Il n’y a pas si longtemps, j’allais écrire un commentaire sous une vidéo qui parlait, justement, de révolution, avant finalement de l’effacer. Ecrire ici est un acte neutre, un acte égotiste qui n’est qu’un cri inaudible et accessoire. Ecrire ailleurs me donne à présent la sensation d’être le fou qui invite à regarder le ciel au lieu de l’écran lumineux qui vous bousille lentement mais sûrement vos jolis yeux avec sa lumière bleue. Pourtant, je reçois en retour des remerciements pour mes contributions, mais ce n’est pas le but. Le but serait de constater un désir de liberté chez mes contemporains qui déjà serait un immense signe d’espérance. Je ne le vois plus, je ne vois que résignation et entêtement.

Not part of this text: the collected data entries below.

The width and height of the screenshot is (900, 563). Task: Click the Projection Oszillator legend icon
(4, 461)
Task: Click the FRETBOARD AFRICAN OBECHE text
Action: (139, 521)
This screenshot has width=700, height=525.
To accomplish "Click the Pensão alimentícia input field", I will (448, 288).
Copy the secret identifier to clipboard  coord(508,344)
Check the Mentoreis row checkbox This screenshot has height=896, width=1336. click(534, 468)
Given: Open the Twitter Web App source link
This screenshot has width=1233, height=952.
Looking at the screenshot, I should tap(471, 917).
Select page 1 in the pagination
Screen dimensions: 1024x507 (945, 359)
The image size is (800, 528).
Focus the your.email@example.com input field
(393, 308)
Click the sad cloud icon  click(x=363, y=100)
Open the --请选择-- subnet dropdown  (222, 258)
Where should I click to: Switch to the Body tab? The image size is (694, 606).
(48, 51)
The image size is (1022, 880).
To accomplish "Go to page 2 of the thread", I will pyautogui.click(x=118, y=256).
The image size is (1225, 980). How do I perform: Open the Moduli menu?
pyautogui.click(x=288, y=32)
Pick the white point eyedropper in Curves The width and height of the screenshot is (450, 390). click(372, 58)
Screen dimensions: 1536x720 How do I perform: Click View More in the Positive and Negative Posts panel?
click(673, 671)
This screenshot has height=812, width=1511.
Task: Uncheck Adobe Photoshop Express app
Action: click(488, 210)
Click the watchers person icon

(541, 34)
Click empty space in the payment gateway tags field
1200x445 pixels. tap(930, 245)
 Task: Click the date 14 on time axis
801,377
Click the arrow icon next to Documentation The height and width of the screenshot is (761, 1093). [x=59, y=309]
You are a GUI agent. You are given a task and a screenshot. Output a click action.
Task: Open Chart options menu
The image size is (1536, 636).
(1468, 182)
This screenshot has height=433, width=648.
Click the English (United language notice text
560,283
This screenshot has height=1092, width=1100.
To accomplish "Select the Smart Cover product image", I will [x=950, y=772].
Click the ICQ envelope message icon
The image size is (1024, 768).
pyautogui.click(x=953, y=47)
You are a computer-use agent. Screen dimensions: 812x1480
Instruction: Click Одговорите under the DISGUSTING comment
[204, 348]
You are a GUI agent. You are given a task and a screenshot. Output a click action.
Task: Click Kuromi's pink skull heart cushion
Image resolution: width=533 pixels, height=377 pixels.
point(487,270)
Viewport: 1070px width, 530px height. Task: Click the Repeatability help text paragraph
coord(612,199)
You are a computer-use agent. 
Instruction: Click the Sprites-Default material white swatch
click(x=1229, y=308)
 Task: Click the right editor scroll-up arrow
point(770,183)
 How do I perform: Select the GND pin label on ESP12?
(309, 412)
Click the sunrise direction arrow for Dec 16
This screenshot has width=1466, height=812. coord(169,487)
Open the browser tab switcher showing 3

Je livrais à ma fille, hier, le fruit de mes états d’âme. Je pense que nous ne pouvons qu’aller au bout de cette folie. Alors que les passions se déchaînent sur la question des IA, jamais je n’aurais constaté à quel point l’esprit humain cède à une forme de robotisation qui l’oblige, qui le condamne, à un total déterminisme social. Chacun accepte son rôle et les règles du jeu, même si ces dernières sont foutrement injustes.
La seule révolution qui compte c’est l’émancipation de cette manière de voir la vie et d’imaginer le monde. Il faudrait abandonner le « Kratos » pour passer à « l’Ethos ». Ne plus devoir obliger pour obtenir, mais ambitionner pour réaliser. La société des devoirs remplacée par celle d’une volonté collective qui n’aurait pour but que vivre dans la paix et l’harmonie. Troquer l’idéal vicié de l’Europe par une belle Euthymie*, ça serait bien.
*Euthymie (source wikipédia) : L’euthymie (du grec eu, bien, heureux et thymia, l’âme, le cœur) constitue le concept central des pensées morales de Démocrite qui la présente comme une disposition idéale de l’humeur correspondant à une forme d’équanimité, d’affectivité calme et de constance relative des états d’âme.